(Data extract)

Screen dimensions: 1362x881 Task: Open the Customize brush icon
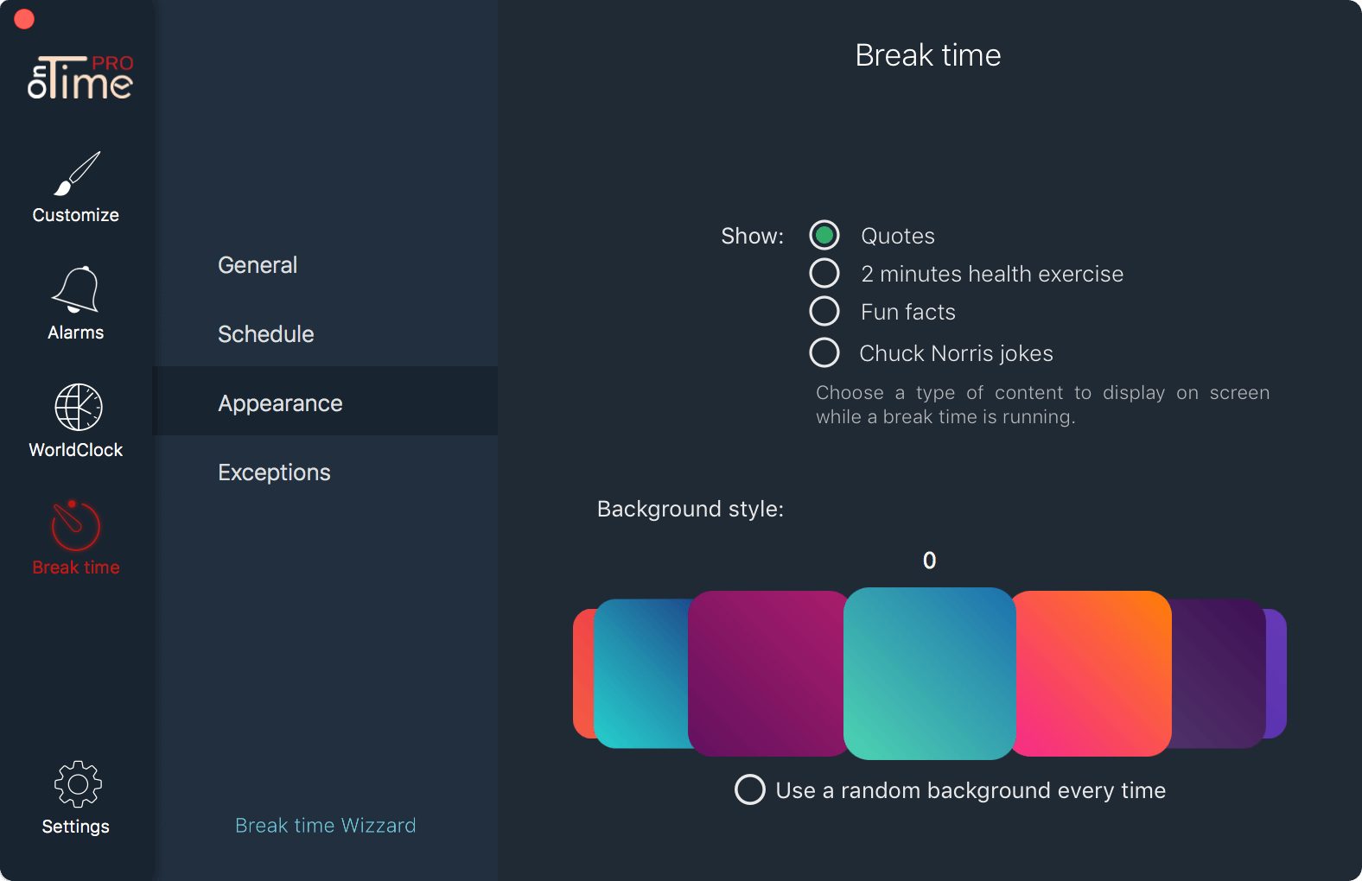point(76,174)
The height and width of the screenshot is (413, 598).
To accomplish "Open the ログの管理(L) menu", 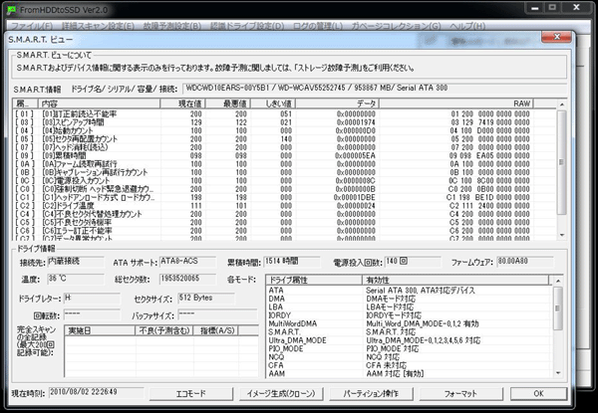I will pyautogui.click(x=317, y=26).
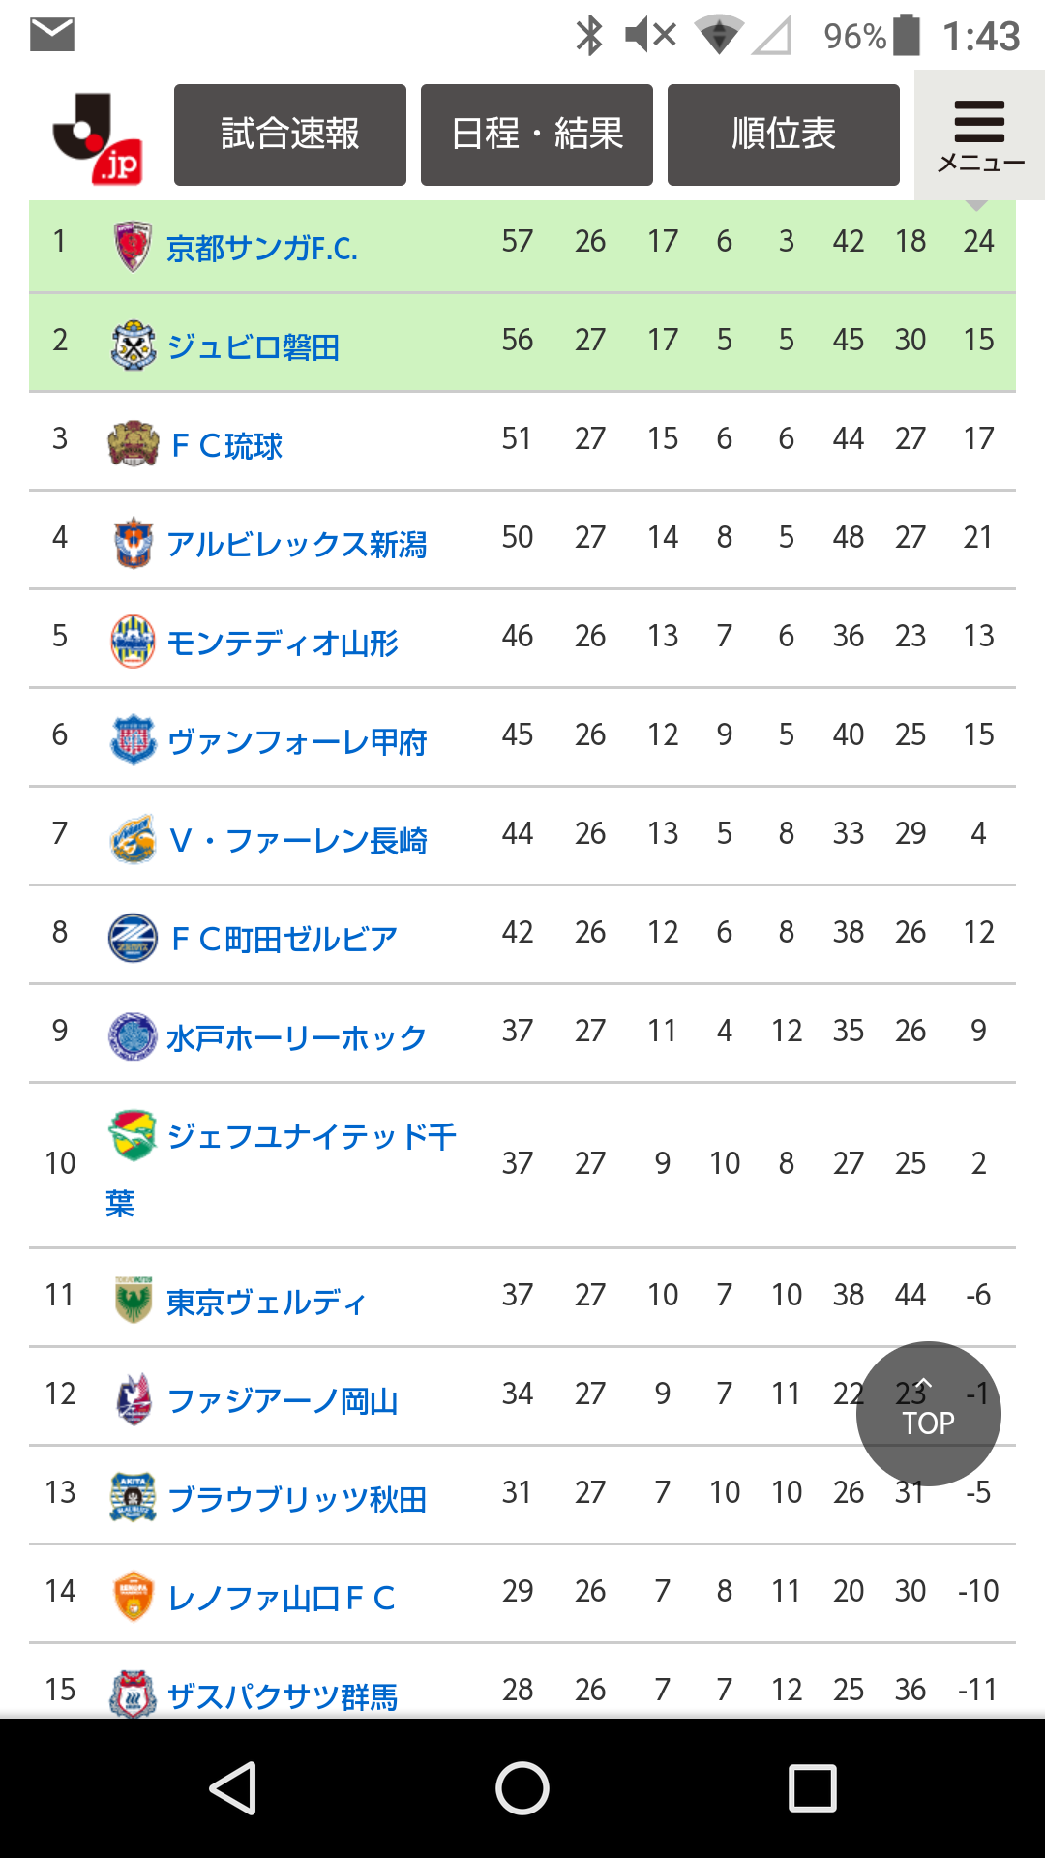Open the hamburger メニュー icon
The height and width of the screenshot is (1858, 1045).
point(979,135)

(End Data extract)

The required output is the exact lines from the opening line of the entries through the line with "The height and width of the screenshot is (413, 598).", inclusive, without pictures.

■ Solution for this exercise ■
Screen dimensions: 1362x881 Task: Open the Customize brush icon
point(76,174)
The height and width of the screenshot is (413, 598).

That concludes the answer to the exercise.